Présentation
Sean Dimin
Sean Dimin et sa famille sont propriétaires du Tobago Wild, un fournisseur de poisson pêché à la ligne dans les eaux de l’île de Tobago, à la pointe sud des Caraïbes. Tobago Wild travaille exclusivement avec des pêcheurs à la ligne locaux et garantit une excellente qualité à ses clients en traitant et en expédiant ses poissons quelques heures seulement après leur capture. Tobago Wild offre un lien direct entre les acheteurs et les pêcheurs, tout en agissant pour la durabilité des pêcheries dont ils dépendent tous.
Quel est votre produit de la mer préféré ?
Enfant, je passais mes étés au Cape Cod, et depuis ce temps-là, j’apprécie énormément le homard de Nouvelle Angleterre. J’ai récemment remarqué que le prix était inhabituellement élevé du fait du mauvais temps du début d’année et d’un approvisionnement peu élevé du fait de l’activité trop importante de l’an passé. Espérons que le prix baisse assez pour que je puisse en goûter cet été. Sinon, peut-être trouverai-je un pêcheur de homard pour faire du troc ?
Quel est le produit de la mer de Tobago Wild le plus apprécié ?
Au début, le thazard était notre meilleure vente parce que c’est une alternative durable, facile à préparer et assez connue pour de nombreuses recettes d’espadon. Mais depuis que nous avons commencé à vendre du thon à nageoires noires de Tobago, il est devenu bien plus populaire que le thazard. Le thon à nageoires noires est le plus petit des vrais thons (comprenant le thon rouge, le thon obèse, le thon albacore et le thon à nageoires noires). Il dépasse rarement 12 kg et on le trouve uniquement dans le Sud-Ouest de l’océan Atlantique.
Les thons de plus grosse taille ont été intensivement pêchés dans le monde ; le thon à nageoires noires a été quant à lui presque totalement ignoré. À Tobago, tous les thons à nageoires noires que nous fournissons ont été pêchés à la ligne, ce qui veut dire que les pêcheurs prennent littéralement un poisson à la fois et qu’ils le commercialisent, laissant le stock en bon état et presque intact. Les amateurs de thon à la recherche d’un choix durable ont découvert les couleurs magnifiques du thon à nageoires noires et sa texture exquise. Les consommateurs soucieux de leur santé aiment savoir que le thon à nageoires noires sauvage de Tobago ne contient que 0,048 ppm de méthyle mercure, le plaçant à 95 % en dessous des niveaux d’action du FDA et à 70 % en dessous d’autres thons classés à « faible taux de mercure ». Cela nous plait énormément que des clients curieux essaient quelque chose de différent et qu’ils finissent par le préférer. Choisir des espèces alternatives allège véritablement la pression qui repose sur des poissons traditionnels très demandés.
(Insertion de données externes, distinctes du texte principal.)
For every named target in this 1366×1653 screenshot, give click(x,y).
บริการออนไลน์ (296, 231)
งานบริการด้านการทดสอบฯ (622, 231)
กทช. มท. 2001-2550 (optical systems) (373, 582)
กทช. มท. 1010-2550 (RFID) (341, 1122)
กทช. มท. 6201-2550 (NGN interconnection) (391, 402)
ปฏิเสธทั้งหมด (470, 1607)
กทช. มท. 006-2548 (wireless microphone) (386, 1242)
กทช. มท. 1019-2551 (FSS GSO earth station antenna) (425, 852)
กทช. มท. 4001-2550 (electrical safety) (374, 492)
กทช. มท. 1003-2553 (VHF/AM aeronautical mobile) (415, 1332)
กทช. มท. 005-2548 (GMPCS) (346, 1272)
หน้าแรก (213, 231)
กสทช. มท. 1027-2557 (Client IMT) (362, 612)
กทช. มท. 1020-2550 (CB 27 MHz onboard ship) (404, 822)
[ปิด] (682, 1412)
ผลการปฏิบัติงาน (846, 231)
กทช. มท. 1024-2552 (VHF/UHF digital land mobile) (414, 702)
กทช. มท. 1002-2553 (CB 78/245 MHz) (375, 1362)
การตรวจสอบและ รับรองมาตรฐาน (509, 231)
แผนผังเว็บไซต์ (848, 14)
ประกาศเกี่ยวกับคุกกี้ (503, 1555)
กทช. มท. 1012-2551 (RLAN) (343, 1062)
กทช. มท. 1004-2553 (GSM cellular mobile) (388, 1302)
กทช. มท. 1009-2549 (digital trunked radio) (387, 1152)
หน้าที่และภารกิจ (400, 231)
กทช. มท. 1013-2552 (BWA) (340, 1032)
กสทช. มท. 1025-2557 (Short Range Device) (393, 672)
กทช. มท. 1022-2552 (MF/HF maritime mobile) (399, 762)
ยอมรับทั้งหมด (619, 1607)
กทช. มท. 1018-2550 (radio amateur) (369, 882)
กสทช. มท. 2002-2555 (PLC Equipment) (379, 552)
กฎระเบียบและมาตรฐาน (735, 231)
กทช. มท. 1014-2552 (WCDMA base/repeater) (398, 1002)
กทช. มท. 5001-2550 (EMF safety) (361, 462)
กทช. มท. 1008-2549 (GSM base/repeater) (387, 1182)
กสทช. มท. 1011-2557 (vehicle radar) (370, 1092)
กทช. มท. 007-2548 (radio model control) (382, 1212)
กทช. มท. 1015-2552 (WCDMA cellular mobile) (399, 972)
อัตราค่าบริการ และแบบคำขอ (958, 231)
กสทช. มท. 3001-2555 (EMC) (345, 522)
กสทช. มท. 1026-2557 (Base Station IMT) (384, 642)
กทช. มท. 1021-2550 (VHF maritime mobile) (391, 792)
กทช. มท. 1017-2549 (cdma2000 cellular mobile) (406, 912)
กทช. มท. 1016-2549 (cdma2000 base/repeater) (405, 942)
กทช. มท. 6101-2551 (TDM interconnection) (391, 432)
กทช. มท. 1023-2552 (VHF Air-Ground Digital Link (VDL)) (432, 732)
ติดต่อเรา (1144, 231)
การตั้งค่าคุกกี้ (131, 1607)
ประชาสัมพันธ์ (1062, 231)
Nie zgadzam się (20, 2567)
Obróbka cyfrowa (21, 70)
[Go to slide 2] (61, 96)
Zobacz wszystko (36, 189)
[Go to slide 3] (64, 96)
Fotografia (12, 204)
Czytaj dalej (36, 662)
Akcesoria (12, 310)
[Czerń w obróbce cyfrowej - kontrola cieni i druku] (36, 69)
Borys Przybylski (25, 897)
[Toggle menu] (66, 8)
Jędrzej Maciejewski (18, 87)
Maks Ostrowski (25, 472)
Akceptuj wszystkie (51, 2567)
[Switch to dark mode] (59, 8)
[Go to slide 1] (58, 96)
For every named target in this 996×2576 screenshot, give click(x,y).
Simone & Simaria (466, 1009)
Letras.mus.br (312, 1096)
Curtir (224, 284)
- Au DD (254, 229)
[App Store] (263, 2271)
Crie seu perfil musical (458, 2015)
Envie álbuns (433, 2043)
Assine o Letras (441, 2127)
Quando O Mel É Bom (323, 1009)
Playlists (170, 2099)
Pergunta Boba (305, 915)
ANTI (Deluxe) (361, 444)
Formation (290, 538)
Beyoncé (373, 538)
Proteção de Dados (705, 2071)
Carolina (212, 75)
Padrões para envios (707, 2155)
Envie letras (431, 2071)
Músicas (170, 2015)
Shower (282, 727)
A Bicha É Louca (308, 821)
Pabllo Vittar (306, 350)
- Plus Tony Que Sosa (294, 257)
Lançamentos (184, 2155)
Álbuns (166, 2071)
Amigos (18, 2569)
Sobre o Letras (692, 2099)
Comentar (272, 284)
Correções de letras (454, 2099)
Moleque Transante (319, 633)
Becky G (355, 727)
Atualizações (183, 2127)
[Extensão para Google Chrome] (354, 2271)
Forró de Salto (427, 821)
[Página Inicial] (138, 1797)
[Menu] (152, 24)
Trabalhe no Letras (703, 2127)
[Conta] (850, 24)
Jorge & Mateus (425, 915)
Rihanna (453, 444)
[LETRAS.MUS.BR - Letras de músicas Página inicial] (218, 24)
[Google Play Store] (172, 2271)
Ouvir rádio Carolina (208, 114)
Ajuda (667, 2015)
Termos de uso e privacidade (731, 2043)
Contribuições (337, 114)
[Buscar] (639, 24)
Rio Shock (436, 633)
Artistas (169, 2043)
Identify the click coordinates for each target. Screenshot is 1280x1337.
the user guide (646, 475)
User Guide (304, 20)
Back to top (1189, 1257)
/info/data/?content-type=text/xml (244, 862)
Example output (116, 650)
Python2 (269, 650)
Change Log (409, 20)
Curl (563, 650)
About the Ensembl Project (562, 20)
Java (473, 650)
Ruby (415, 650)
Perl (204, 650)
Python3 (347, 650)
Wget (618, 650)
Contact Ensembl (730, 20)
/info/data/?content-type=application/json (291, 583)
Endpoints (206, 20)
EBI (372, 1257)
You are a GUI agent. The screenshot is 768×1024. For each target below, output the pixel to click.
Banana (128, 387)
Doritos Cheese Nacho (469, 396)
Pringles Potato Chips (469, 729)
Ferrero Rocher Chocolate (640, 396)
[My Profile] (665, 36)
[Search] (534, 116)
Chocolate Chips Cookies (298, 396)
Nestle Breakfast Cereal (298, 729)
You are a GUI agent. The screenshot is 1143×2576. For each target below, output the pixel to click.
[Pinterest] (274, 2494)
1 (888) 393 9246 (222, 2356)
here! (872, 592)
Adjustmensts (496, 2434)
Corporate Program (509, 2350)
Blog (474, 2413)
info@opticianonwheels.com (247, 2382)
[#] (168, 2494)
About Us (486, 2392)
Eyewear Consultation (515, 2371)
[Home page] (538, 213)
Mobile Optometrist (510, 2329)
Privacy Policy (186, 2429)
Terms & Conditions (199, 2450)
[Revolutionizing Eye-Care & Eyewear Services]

D’où vient votre intérêt pour la question des produits de la mer durables ?
Ma famille s’est rendue sur l’île de Tobago durant l’hiver 1996 et a séjourné dans le village de pêcheurs isolé de Charlotteville. Nous allions pêcher avec de grands gaillards qui sortaient d’énormes pièces – des thons, des thazards, des mahi-mahi, des sérioles, des carangues noires et d’autres encore – à la main, embarqués dans de petites pirogues sans toit, adaptées avec des moteurs hors-bord de 40 CV. L’excitation, à douze ans, de revenir à terre avec un bateau plein à ras-bord de merveilleux poissons s’est rapidement calmée quand je me suis rendu compte que tous les autres pêcheurs du village avaient eu eux-aussi, une journée fructueuse et que personne n’était là pour acheter notre poisson. C’est ce jour-là que mon père a eu l’idée du Tobago Wild.
Presque 10 ans plus tard, après avoir renoué avec les pêcheurs, mon père et mon frère aîné ont construit une usine de transformation certifiée HAACP (Hazard Analysis Critical Control Point) et ont commencé des voyages quotidiens, en camion, vers des villages de pêcheurs isolés pour y déposer de la glace et passer prendre les prises fraîches du jour. La nuit, le poisson est transformé en filets, en tranches ou préparé entier, rangé par catégorie dans des emballages isothermes perfectionnés, puis remis à FedEx le lendemain matin même pour une livraison prioritaire aux restaurants et détaillants dans tous les États-Unis. Nous n’avons jamais voulu changer la méthode de pêche et nous avons toujours su qu’il y avait des limites naturelles à ce que la petite île pouvait fournir. En revanche, nous n’avons pas tout de suite réalisé que nous renforcions la pêche durable – et que c’était tout simplement la bonne façon de le faire. Nous avons commencé notre entreprise avec à l’esprit l’intérêt des pêcheurs. Nous avons pensé que si nous pouvions créer une passerelle entre les villages de pêcheurs isolés de Tobago et les restaurants très demandeurs de New York, nous agirions pour le bien de tous. Maintenant, en atteignant une communauté plus vaste et plus avertie, nous avons réalisé qu’en éliminant les inefficacités des méthodes de distribution traditionnelles, nous pouvions obtenir une plus grande valeur d’un moindre approvisionnement en poisson sauvage. En retour, ce système permet aux pêcheurs de gagner plus, tout en préservant leurs méthodes de pêche à petite échelle et écologiquement durables.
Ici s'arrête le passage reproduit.